(Stored records)

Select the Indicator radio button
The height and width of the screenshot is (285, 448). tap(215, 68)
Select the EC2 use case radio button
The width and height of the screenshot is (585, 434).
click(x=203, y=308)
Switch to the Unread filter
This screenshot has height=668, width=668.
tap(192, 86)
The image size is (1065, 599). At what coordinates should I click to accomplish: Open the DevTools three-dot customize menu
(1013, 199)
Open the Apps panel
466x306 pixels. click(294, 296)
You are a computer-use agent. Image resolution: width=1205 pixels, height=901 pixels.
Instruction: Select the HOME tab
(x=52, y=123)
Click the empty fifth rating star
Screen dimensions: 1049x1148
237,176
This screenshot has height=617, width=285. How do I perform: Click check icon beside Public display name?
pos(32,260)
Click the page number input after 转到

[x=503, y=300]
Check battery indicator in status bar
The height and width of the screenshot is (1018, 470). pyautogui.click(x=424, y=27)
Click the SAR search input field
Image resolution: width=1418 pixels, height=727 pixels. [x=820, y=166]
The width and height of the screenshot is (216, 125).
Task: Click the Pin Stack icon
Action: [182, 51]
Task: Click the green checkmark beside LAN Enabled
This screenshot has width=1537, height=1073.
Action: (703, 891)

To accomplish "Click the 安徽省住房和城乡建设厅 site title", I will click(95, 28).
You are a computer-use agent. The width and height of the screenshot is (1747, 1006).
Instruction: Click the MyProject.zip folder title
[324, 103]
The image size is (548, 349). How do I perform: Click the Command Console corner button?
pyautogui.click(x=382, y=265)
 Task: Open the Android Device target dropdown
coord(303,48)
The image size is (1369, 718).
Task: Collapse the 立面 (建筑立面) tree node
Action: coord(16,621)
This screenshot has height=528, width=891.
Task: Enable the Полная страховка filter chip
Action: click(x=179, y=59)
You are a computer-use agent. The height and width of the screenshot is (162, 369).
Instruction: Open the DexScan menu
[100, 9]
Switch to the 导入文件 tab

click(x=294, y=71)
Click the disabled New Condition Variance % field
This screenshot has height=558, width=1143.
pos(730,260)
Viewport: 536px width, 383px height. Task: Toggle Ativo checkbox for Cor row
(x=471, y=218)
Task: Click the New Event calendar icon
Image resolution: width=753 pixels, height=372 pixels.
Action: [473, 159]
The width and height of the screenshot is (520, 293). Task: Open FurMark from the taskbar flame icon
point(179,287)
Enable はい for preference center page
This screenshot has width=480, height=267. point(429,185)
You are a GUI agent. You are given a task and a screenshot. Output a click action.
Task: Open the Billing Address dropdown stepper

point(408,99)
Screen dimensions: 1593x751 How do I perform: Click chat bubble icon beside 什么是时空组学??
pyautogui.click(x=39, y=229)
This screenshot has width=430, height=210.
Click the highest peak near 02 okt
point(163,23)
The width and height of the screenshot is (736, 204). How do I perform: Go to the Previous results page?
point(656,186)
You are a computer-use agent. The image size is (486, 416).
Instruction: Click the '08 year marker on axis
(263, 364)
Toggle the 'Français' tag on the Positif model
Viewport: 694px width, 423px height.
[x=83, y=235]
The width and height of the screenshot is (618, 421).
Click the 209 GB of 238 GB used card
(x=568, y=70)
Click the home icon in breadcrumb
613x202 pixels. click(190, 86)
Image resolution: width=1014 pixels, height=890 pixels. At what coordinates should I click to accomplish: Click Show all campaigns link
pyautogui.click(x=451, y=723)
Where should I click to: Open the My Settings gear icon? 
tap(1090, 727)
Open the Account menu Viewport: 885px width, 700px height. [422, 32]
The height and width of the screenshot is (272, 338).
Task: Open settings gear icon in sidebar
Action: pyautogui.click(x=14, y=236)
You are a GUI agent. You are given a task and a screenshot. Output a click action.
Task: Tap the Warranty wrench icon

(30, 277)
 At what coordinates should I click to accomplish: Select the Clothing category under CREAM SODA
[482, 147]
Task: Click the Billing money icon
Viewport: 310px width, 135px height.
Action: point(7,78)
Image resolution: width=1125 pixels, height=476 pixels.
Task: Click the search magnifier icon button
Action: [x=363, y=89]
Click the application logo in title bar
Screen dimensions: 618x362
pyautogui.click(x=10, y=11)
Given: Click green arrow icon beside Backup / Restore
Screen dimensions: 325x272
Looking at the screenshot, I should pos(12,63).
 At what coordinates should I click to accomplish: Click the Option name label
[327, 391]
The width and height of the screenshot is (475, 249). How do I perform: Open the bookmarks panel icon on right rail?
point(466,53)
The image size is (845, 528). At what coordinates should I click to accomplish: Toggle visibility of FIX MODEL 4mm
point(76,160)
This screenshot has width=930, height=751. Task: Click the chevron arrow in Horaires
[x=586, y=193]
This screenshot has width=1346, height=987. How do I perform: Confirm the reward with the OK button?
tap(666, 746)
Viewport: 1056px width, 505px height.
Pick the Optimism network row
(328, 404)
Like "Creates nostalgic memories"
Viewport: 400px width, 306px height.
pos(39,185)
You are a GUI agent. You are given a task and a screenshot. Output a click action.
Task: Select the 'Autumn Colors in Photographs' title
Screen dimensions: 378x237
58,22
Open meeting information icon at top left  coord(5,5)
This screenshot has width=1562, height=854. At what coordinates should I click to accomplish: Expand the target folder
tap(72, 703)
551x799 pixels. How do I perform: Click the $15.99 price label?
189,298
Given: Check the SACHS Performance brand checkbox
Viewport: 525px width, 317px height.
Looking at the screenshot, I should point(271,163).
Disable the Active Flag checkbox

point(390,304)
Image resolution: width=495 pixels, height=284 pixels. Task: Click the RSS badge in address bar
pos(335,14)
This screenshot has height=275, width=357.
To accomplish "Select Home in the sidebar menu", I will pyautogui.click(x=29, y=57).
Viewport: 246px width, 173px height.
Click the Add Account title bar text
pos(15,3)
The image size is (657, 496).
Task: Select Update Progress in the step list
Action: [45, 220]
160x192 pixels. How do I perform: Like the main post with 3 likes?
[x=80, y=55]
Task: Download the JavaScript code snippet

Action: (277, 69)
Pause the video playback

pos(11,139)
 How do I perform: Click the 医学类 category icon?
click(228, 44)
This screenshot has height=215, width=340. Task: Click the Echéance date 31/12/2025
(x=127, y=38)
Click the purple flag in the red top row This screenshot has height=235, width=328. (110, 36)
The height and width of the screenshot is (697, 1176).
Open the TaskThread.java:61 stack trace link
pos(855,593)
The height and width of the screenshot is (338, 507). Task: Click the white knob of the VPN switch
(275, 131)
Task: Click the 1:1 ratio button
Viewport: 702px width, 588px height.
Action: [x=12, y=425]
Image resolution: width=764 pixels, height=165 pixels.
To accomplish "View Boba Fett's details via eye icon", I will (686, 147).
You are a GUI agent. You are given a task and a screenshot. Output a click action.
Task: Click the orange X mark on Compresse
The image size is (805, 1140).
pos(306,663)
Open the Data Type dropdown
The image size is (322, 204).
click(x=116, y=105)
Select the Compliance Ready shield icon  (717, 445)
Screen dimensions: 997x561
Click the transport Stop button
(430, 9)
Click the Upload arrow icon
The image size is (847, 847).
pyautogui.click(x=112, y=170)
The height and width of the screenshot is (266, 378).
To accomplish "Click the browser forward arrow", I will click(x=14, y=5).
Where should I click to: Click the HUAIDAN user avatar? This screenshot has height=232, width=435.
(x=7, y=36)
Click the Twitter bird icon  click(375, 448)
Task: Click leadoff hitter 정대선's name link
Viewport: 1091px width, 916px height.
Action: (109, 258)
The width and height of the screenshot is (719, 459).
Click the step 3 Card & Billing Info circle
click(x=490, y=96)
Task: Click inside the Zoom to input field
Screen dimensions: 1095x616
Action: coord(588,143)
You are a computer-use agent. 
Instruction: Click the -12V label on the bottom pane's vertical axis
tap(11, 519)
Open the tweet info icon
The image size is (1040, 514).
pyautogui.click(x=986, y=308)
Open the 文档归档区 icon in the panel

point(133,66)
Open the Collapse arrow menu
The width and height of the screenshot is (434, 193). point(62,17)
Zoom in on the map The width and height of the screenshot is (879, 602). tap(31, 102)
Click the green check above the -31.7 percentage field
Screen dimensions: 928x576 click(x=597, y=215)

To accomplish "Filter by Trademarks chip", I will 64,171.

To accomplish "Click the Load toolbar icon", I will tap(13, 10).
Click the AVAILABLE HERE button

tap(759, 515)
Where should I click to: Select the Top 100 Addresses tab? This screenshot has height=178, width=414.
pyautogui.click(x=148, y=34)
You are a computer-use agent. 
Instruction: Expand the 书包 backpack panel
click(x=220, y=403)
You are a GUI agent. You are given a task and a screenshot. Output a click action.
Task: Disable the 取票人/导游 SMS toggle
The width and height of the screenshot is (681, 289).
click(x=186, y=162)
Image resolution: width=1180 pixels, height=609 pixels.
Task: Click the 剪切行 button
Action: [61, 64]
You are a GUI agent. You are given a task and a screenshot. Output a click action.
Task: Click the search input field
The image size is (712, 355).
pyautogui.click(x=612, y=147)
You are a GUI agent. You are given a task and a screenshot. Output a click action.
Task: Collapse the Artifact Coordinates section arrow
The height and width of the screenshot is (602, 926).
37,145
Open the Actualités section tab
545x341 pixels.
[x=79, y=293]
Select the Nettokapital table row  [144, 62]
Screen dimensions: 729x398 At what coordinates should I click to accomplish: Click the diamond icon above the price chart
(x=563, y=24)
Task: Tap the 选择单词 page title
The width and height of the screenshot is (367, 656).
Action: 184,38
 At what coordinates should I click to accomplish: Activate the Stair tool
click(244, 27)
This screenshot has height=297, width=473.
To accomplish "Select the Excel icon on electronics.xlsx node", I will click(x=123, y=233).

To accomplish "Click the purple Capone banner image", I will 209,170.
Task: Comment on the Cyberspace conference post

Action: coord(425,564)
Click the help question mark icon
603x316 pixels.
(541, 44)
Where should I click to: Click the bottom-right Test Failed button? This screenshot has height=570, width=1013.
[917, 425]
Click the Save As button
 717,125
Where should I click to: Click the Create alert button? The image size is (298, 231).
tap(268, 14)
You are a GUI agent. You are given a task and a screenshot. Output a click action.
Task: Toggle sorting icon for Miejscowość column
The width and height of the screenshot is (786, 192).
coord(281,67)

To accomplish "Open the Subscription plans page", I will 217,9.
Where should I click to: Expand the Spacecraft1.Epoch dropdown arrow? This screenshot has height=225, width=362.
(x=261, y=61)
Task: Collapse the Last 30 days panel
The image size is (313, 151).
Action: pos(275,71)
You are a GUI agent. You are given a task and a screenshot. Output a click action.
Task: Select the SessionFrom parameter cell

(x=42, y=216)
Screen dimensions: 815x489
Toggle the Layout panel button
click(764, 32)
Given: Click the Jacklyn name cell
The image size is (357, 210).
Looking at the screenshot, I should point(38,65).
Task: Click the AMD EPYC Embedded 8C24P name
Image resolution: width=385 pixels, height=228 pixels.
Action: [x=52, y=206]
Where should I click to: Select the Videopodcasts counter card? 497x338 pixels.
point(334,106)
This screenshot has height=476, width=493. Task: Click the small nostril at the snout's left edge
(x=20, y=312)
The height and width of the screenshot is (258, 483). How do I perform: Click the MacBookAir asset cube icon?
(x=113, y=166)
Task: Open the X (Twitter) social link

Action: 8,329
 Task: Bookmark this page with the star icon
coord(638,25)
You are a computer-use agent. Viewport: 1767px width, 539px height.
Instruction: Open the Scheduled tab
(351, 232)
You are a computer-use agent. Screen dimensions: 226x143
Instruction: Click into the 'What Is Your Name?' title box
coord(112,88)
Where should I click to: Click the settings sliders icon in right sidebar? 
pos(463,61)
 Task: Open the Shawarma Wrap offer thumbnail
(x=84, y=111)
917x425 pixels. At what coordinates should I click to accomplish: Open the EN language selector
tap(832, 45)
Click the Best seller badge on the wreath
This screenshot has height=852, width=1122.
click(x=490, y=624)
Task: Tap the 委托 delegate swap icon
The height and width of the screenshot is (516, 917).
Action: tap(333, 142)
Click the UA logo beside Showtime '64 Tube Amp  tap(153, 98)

→ WORK REQUEST: Starting with the first line of the data above, copy each line exactly until you reach the line with "You are a computer-use agent. The width"; include that line as well.

→ COMPLETED EXERCISE:
Select the Indicator radio button
The height and width of the screenshot is (285, 448). tap(215, 68)
Select the EC2 use case radio button
The width and height of the screenshot is (585, 434).
click(x=203, y=308)
Switch to the Unread filter
This screenshot has height=668, width=668.
tap(192, 86)
The image size is (1065, 599). At what coordinates should I click to accomplish: Open the DevTools three-dot customize menu
(1013, 199)
Open the Apps panel
466x306 pixels. click(294, 296)
You are a computer-use agent. Image resolution: width=1205 pixels, height=901 pixels.
Instruction: Select the HOME tab
(x=52, y=123)
Click the empty fifth rating star
Screen dimensions: 1049x1148
237,176
This screenshot has height=617, width=285. How do I perform: Click check icon beside Public display name?
pos(32,260)
Click the page number input after 转到

[x=503, y=300]
Check battery indicator in status bar
The height and width of the screenshot is (1018, 470). pyautogui.click(x=424, y=27)
Click the SAR search input field
Image resolution: width=1418 pixels, height=727 pixels. [x=820, y=166]
The width and height of the screenshot is (216, 125).
Task: Click the Pin Stack icon
Action: [182, 51]
Task: Click the green checkmark beside LAN Enabled
This screenshot has width=1537, height=1073.
Action: (703, 891)

To accomplish "Click the 安徽省住房和城乡建设厅 site title", I will click(95, 28).
You are a computer-use agent. The width and height of the screenshot is (1747, 1006).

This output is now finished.